▶ **Список заданий**:
A) Сколько, по словам Xexex в ветке форума о distfiles, весят все distfiles за 10.03.2005?
B) Продолжите ветку форума о distfiles с места сразу после последней показанной фразы.

▶ **Исходный документ**:
# У кого есть все distfiles за 2005 (желательно) год?

## Real SerP

Такое дело: нет возможности обновлятся с инета, если не трудно закиньте на ДВД болванку (одну или две) и перешлите по почте  :Embarassed:  , ессно болванку, пересылку и пиво выпитое во время ожидание записи за мой счет :Very Happy: 

Думаю рулей 500 на это хватит??? Если нет, предлагайте свои варианты  :Laughing: 

----------

## hermes_jr

Псих  :Laughing: 

А в линухшопе например заказать не пробовал? Там и в 300 рэ уложиться можно (ежели я ничего не попутал).

----------

## Real SerP

хм...  это который на 4х дисках??? чтото я сомневаюсь что там все distfiles .... к тому же не написано что конкретно там на дисках есть.... прекомпилед пакеты или исходники??? Если ты в курсе расскажи плиз  :Very Happy: 

----------

## Xexex

Все distfiles за 10.03.2005 весят около 37Гб, сам недавно переливал. Возможный вариант для тебя если ты москвич или недалеко расположен - едь в студгородок МФТИ (Долгопрудный) со своим хардом. Там есть 3 локальных зеркала и очень развитая сеть.  Народ добрый, тебе поможет.

----------

## Real SerP

К сожалению я из Магадана, и такой вариант не подойдет  :Sad: 

----------

## WI

 *Real SerP wrote:*   

> К сожалению я из Магадана, и такой вариант не подойдет 

 

Проблемы с инетом  - это понятно.  Только непонятно зачем "ВСЕ"?Неужели "ВСЕ" поставить собрался?  В магазине продают  только некий более менне свежий  набор наиболее популярных пакетов. Подразумевается (но не факт) что любой из них может быть установлен без инета. Таким образом можно обзавестись монстрами типа кде,гнома, и опенофиса и т.п., которые качать накладно. А со вякой мелочью (10-15м) диалап спокойно справляется.

Да, еще. Гента очень прожорливый дистр в идеале рассчитанный на широкий дешевый канал. 

Синхронизация дерева на узком канале накладная операция, а после Гента пытается вытянуть себя за уши с инета по команде емерге ворлд.  Так что при узком канале давать такие команды не стоит. Приходится вручную следить за тем что и когда обновляешь.   Да и с пересборкой (если залил новое дерево)  приходится искать обходные пути типа qpkg -I-i| sed ..|emerge.Last edited by WI on Wed Mar 16, 2005 11:34 am; edited 1 time in total

----------

## GOROD

 *WI wrote:*   

>  *Real SerP wrote:*   К сожалению я из Магадана, и такой вариант не подойдет  
> 
> Проблемы с инетом  - это понятно. Качать тот же кде со всеми либами упаришся. Только непонятно зачем "ВСЕ"?

▶ **Перечень данных**:
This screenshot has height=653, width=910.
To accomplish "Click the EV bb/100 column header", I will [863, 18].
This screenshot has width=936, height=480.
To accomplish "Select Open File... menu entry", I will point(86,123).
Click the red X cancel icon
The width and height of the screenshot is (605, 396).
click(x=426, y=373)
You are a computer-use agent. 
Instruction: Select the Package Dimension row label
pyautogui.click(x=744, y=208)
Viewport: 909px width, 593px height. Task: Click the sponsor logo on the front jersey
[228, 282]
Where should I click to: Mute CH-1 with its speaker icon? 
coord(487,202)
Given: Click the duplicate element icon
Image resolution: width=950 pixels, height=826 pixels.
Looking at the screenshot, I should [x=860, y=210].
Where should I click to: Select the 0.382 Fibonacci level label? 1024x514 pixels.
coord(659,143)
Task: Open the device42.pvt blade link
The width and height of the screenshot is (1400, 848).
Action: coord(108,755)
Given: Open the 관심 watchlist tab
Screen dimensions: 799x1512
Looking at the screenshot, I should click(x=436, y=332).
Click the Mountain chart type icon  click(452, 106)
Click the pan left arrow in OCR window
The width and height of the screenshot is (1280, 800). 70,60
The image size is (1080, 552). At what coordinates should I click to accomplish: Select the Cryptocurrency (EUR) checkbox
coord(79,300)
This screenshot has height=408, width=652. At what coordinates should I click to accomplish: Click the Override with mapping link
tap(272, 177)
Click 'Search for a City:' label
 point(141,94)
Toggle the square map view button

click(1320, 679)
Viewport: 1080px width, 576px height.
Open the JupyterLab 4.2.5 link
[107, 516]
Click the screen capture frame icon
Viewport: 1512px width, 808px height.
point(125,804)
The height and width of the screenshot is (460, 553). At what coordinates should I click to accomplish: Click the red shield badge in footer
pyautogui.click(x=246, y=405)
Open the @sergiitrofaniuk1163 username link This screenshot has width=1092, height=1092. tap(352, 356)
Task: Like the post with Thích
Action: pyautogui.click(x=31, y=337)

▶ **Ответы по заданиям**:
A) Около 37 Гб.

B)
> 
> Неужели "ВСЕ" поставить собрался?  В магазине продают  только некий более менне свежий  набор наиболее популярных пакетов. Подразумевается (но не факт) что любой из них может быть установлен без инета. Таким образом можно обзавестись монстрами типа кде, опенофиса и т.п., которые качать накладно. А со вякой мелочью (10-15м) диалап спокойно справляется.

 

ну я могу залить на болванки все зеркало около 90 гигов (~25 дисков) правда я из Алматы и не знаю дойдут ли до тебя болванки в целом виде.

----------

## WI

 *GOROD wrote:*   

> 
> 
> ну я могу залить на болванки все зеркало около 90 гигов (~25 дисков) правда я из Алматы и не знаю дойдут ли до тебя болванки в целом виде.

 

Вряд ли это  спасет просящего , поскольку не может являться постоянным каналом для обновлений. К тому же когда твои диски дойдут до Магадана они могут состариться аж на целый месяц  :Wink: . Тут проблема не в инете, а в желании иметь "ВСЕ" самое новое при отсутствии шустрого и дешевого инета.

----------

## Real SerP

 *GOROD wrote:*   

>  *WI wrote:*    *Real SerP wrote:*   К сожалению я из Магадана, и такой вариант не подойдет  
> 
> Проблемы с инетом  - это понятно. Качать тот же кде со всеми либами упаришся. Только непонятно зачем "ВСЕ"?
> 
> Неужели "ВСЕ" поставить собрался?  В магазине продают  только некий более менне свежий  набор наиболее популярных пакетов. Подразумевается (но не факт) что любой из них может быть установлен без инета. Таким образом можно обзавестись монстрами типа кде, опенофиса и т.п., которые качать накладно. А со вякой мелочью (10-15м) диалап спокойно справляется. 
> ...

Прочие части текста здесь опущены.